Personally written epitaphs have been discovered inside the shoes of children who were sent to Auschwitz, the Nazi death camp in German-occupied Poland during World War II.
According to The Times of Israel, these discoveries were made by museum employees during the course of their efforts to preserve a substantial amount of shoes on display at the Auschwitz-Birkenau State Museum in Poland.
Museum officials hope that through additional and more detailed research, they will find out more information about each individual who died at the camp.
One of the documents found in the shoes belonging to victims of Auschwitz camp, July 2020. (Auschwitz-Birkenau State Museum via JTA)

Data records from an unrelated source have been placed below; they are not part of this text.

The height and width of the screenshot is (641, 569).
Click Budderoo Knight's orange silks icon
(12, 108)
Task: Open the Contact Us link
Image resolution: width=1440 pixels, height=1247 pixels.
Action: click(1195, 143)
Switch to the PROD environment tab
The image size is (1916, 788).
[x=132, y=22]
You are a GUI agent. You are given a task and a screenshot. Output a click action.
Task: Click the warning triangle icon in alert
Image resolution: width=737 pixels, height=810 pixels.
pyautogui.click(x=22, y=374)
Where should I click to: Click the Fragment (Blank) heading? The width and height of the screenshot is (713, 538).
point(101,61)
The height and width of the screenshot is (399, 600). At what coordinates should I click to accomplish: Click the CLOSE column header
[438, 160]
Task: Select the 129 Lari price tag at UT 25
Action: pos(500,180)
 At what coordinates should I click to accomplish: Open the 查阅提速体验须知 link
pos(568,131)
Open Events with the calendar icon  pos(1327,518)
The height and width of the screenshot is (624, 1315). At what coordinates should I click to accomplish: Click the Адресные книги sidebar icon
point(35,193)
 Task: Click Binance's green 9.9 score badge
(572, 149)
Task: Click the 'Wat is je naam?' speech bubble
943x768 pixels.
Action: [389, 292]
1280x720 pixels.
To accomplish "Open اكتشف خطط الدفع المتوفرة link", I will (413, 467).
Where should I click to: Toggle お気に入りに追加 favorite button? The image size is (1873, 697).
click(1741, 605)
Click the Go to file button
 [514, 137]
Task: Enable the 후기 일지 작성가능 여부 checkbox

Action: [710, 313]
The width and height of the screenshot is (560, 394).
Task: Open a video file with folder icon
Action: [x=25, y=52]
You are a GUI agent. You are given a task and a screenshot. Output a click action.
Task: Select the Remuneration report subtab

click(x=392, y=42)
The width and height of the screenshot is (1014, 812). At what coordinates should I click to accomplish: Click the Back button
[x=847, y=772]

The museum staff says that one pair of shoes belonged to Amos Steinberg, who was born in 1938 in Prague and was one of many European Jews killed between 1941 and 1945 by the Nazis. Steinberg was imprisoned in the Theresienstadt ghetto along with his parents in 1942 before he was taken to Auschwitz.
“The father was deported in another transport. We know that on October 10, 1944, he was transferred from Auschwitz to the Dachau camp. He was liberated in the Kaufering sub-camp.”
In another shoe, employees found documents in Hungarian with several names such as Ackermann, Brávermann and Beinhorn.
“These people were probably deported to Auschwitz in the spring or summer of 1944 during the extermination of Hungarian Jews,” Kubik said. “I hope that more detailed research will reveal details about each individual.”